How to complete this task: In the data below, begin at the line with "The height and" and stop after the line with "You are a computer-use"; output those lines exactly and no pictures.

Data listing:
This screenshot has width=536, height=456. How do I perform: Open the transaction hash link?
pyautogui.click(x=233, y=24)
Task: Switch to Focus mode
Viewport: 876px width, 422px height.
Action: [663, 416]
* * *
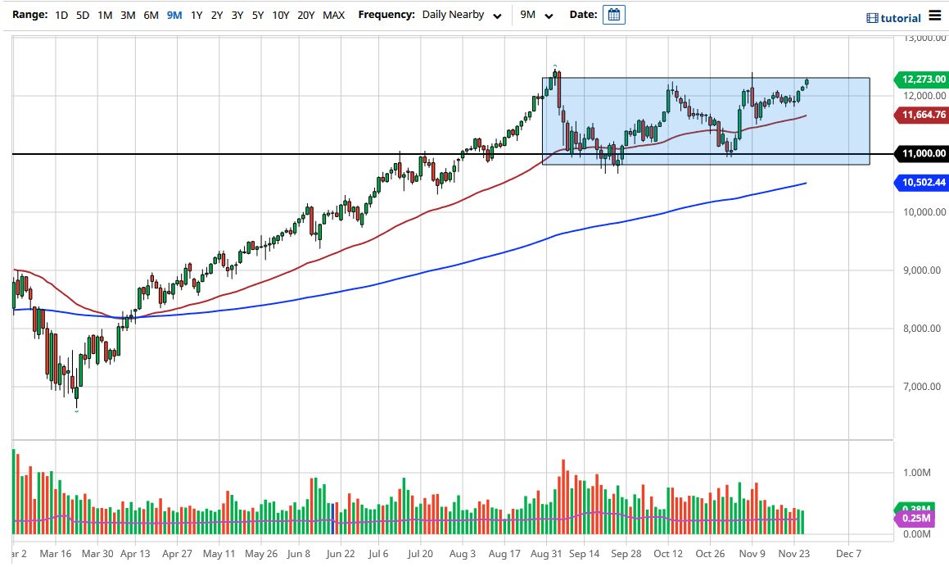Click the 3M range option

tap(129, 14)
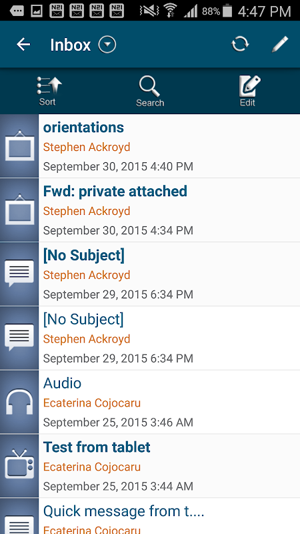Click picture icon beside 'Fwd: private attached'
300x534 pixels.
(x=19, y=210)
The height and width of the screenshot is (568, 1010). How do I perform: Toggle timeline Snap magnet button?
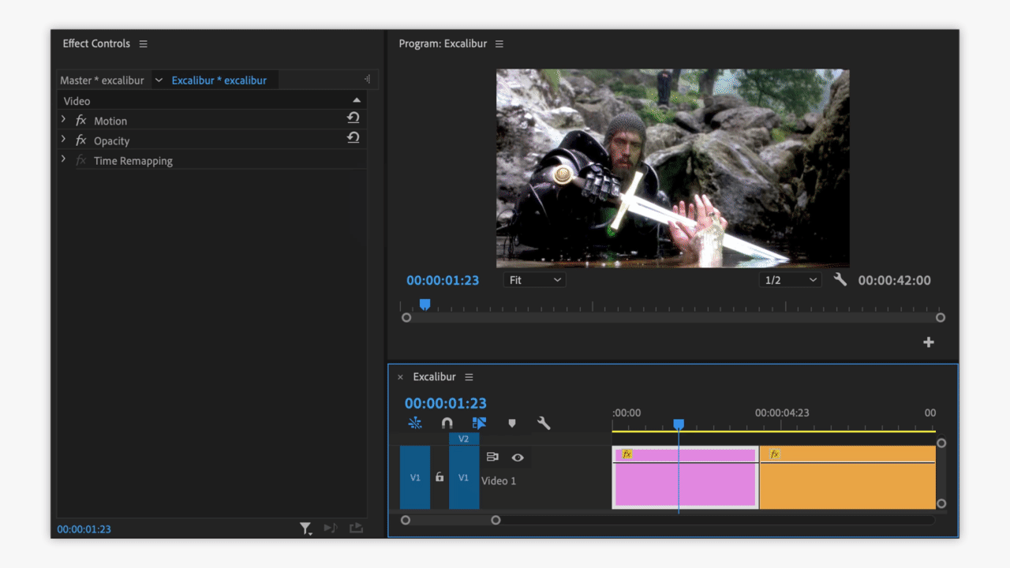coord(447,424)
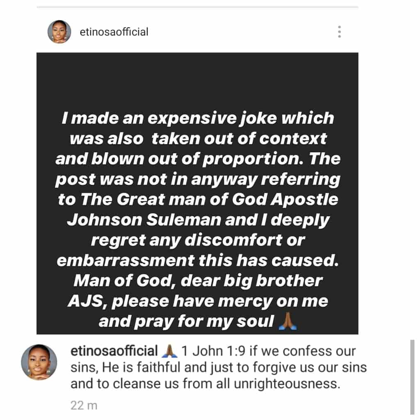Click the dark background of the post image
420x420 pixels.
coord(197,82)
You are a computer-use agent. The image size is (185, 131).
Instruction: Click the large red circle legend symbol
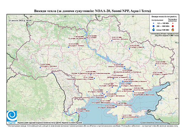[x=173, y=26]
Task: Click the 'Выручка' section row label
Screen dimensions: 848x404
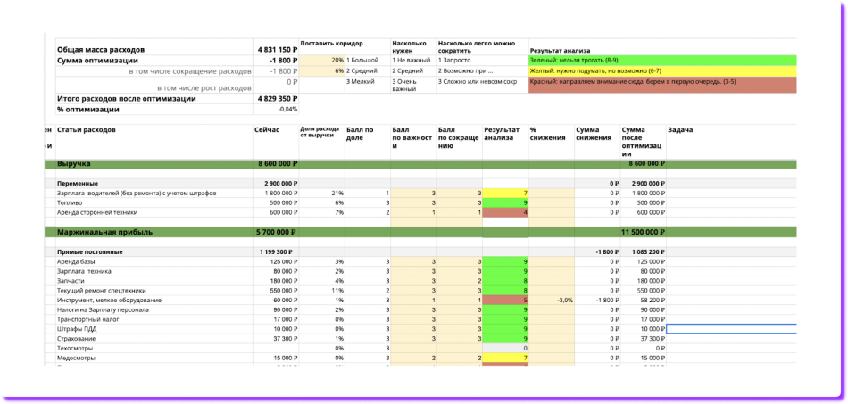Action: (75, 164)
==
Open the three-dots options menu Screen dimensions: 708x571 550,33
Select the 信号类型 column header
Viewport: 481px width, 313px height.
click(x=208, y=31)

Solution to this problem:
The height and width of the screenshot is (568, 1010). How do I perform: Toggle timeline Snap magnet button?
coord(447,424)
Click the dark background of the post image
420x420 pixels.
coord(197,82)
You are a computer-use agent. The image size is (185, 131).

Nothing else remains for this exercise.